The Government Communications Headquarters (GCHQ), one of Britain’s top intelligence agencies, has admitted it sometimes emails passwords in plain text to those who apply for jobs on its site.
It was revealed in the last week that those who apply for jobs through the GCHQ’s recruitment portal are emailed their password in plain text after filling out the forgotten password feature on the site.
Based in Cheltenham, the GCHQ is more or less the UK’s equivalent to the National Security Agency. The agency has several subdivisions in charge of securing the government’s telecommunication and information systems.
Dan Farrall, who at one point had looked into applying to the agency blogged about the discovery over the weekend on his infosecurity blog when he realized the agency still hadn’t fixed the problem after two months. Farrall initially found the flaw at the end of January, emailed the agency about how it handles users’ passwords and discovered it was still sending emails with plain text passwords last week.

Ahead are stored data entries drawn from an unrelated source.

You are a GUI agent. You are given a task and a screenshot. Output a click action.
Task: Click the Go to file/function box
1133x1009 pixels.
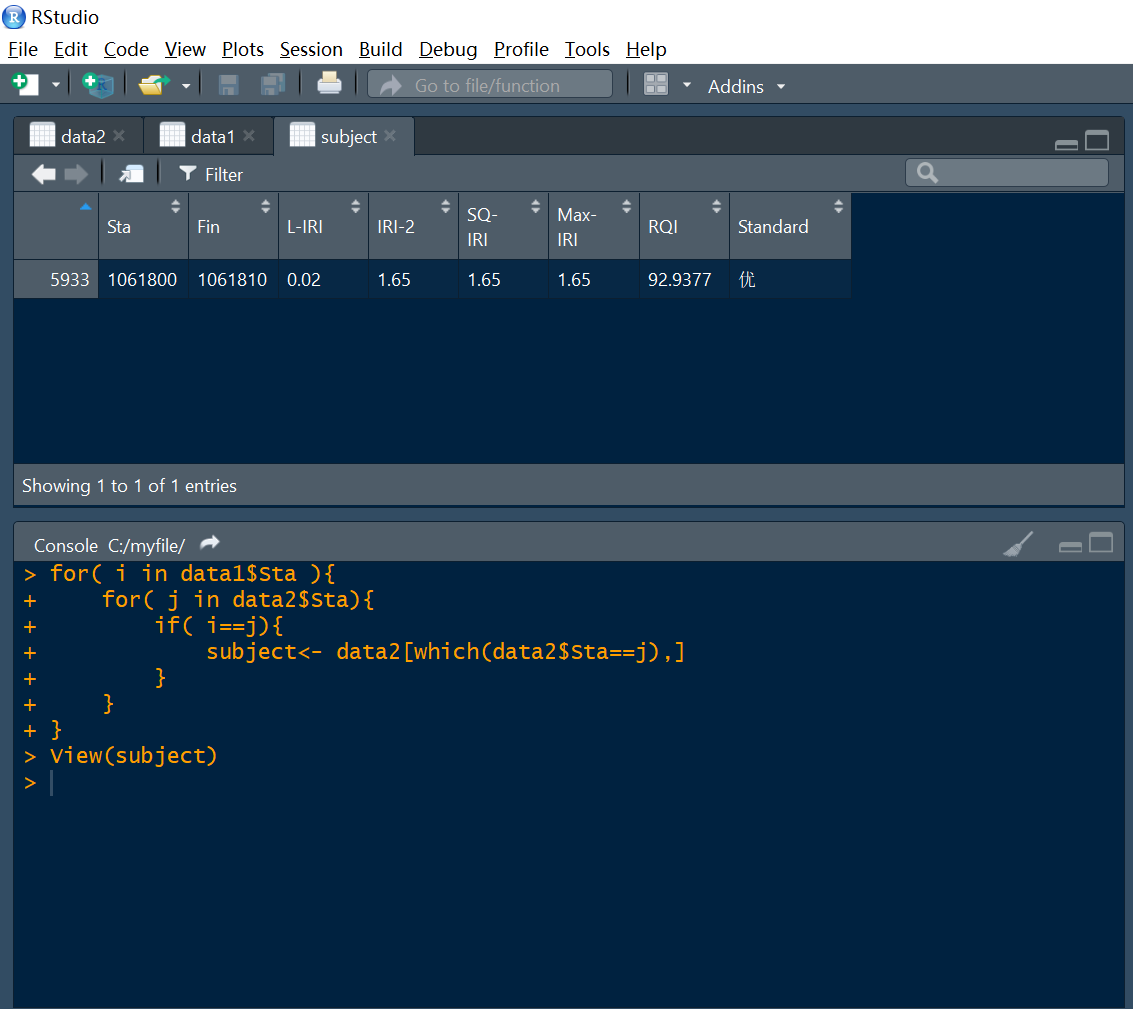tap(490, 85)
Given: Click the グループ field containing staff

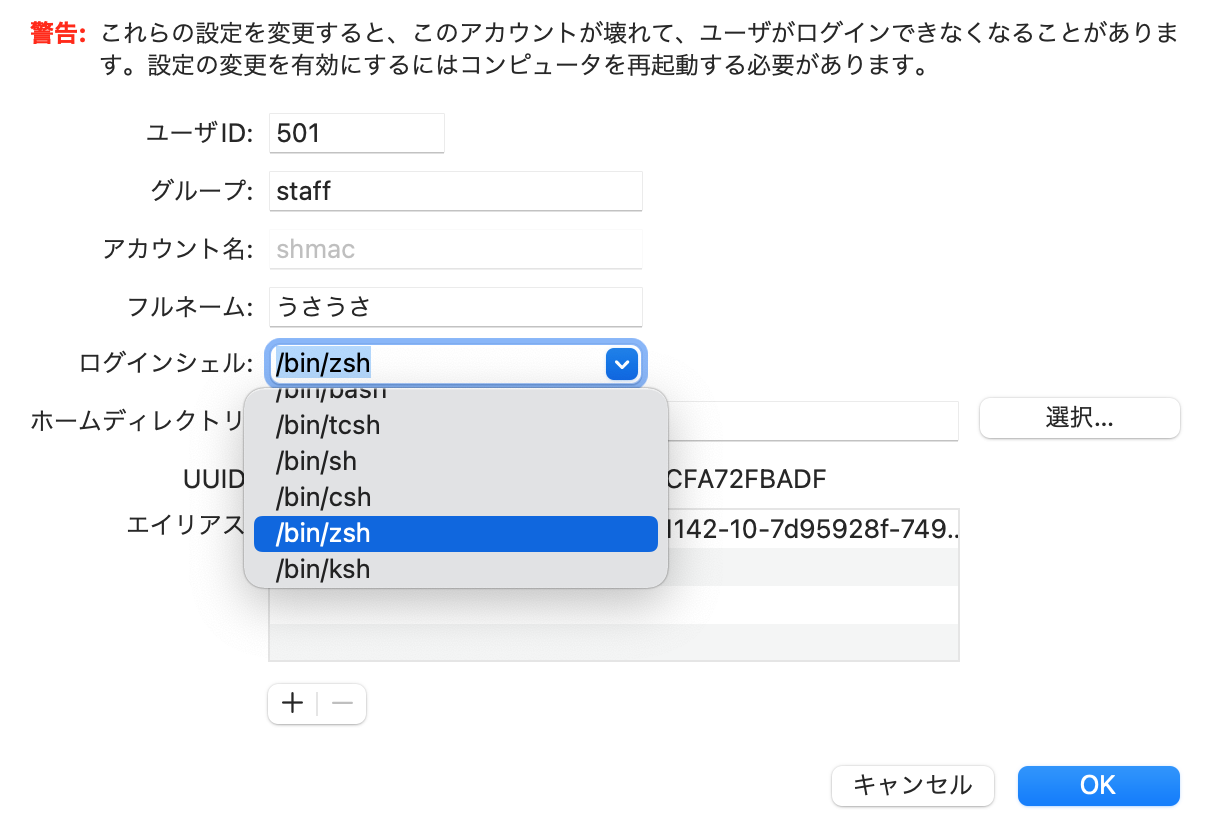Looking at the screenshot, I should (x=455, y=191).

While it’s curious enough that an intelligence agency would handle its users’ privacy this way, Farrall notes that the real problem here is the information applicants are submitting in their applications. Applicants include personal information like “names, dates, family members information, passport numbers, housing information” that could be easily harvested if someone gained access to an individual’s account.
The GCHQ defended the security of its recruiting system this week by claiming it’s working to change it and that only a small number of their applicants are sent the emails.
“The current applicant tracking system used by GCHQ is a legacy system and we are currently in the process of changing it,” the agency said, asserting that “only the very small percentage of applicants (who need their accounts reset) are sent a new password” and that those emails come “with clear instructions of how to protect their data.”
The GCHQ didn’t clarify whether it was planning on implementing some sort of password reset functionality on its site in place of the password retrieval functionality it currently has in place. The agency also failed to explain how exactly it would approach its users’ privacy from here on out so it’s unclear whether it plans to salt and hash its users passwords going forward.
Last year a researcher found that almost 100,000 passwords belonging to members of the Institute of Electrical and Electronics Engineers (IEEE) were being stored in plain text on one of the group’s FTP public-facing servers. While the IEEE promptly fixed the flaw, employees from Apple, Google, IBM, Oracle and Samsung were among those whose passwords were temporarily visible.